*Records for the task:*

================================

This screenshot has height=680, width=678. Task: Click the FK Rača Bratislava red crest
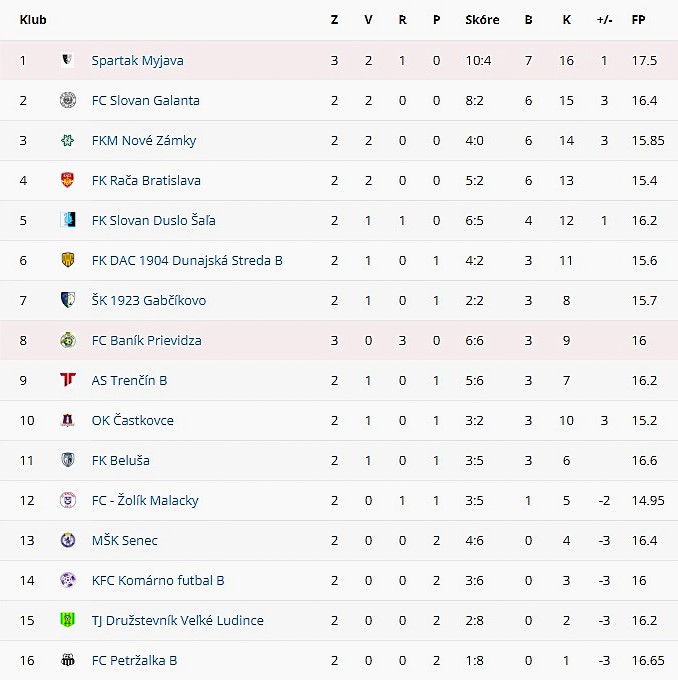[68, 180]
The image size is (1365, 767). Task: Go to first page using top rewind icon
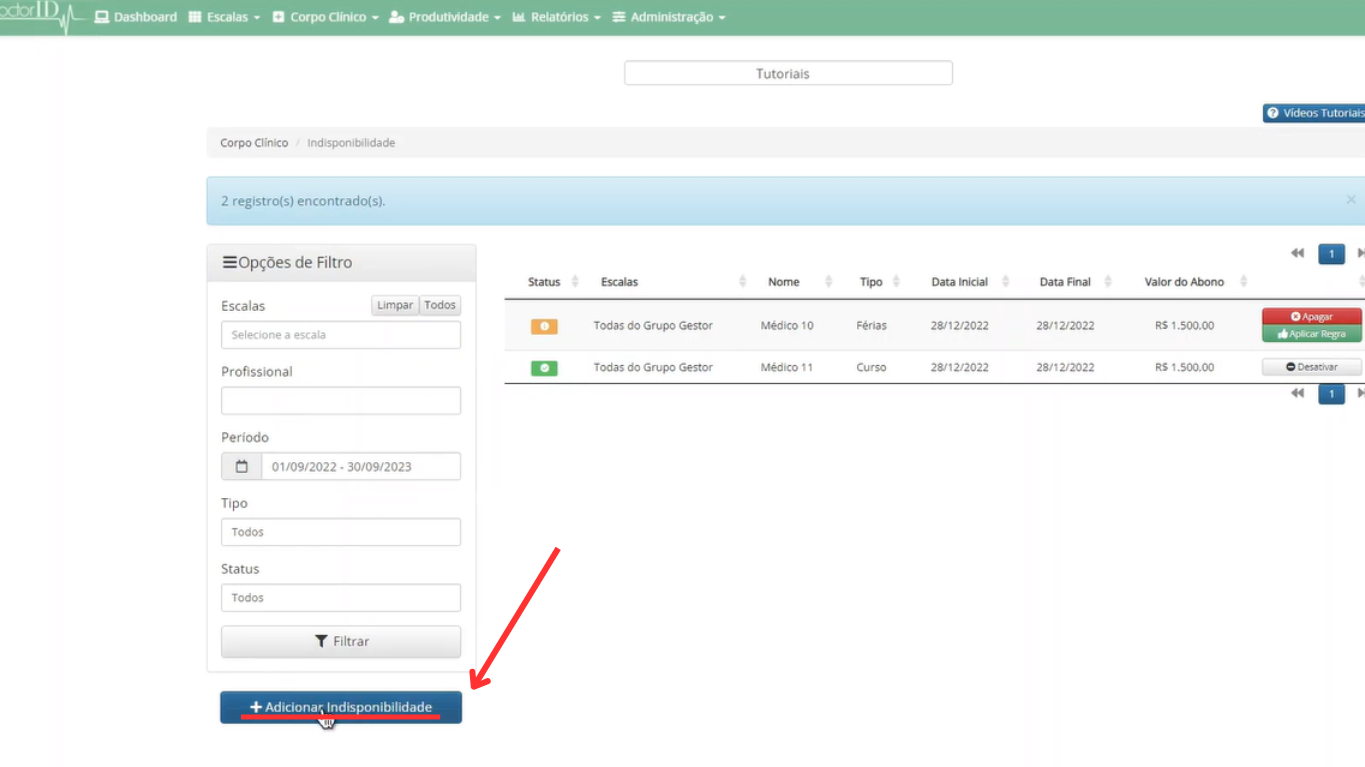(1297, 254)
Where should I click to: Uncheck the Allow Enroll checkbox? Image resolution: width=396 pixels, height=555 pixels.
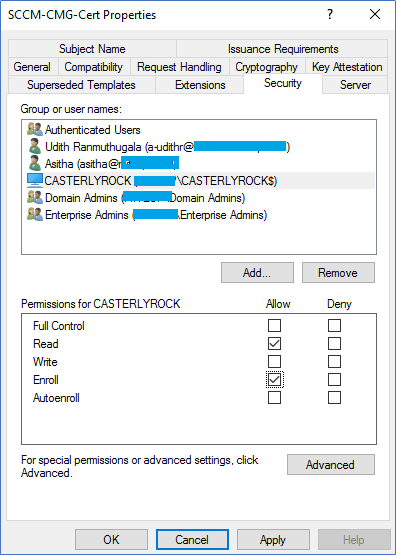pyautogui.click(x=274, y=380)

================================

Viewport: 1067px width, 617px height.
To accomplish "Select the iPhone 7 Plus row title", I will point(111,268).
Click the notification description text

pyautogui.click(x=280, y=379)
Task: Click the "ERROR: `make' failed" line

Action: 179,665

================================

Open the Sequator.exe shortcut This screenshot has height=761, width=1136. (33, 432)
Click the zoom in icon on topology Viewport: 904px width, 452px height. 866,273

================================

*Set exercise:*
Copy the items again word for word, beginning with the line that contains "Click the notification description text" and going through the line that contains "Action: 179,665", both included.

*Solution to this exercise:*
Click the notification description text

pyautogui.click(x=280, y=379)
Task: Click the "ERROR: `make' failed" line

Action: 179,665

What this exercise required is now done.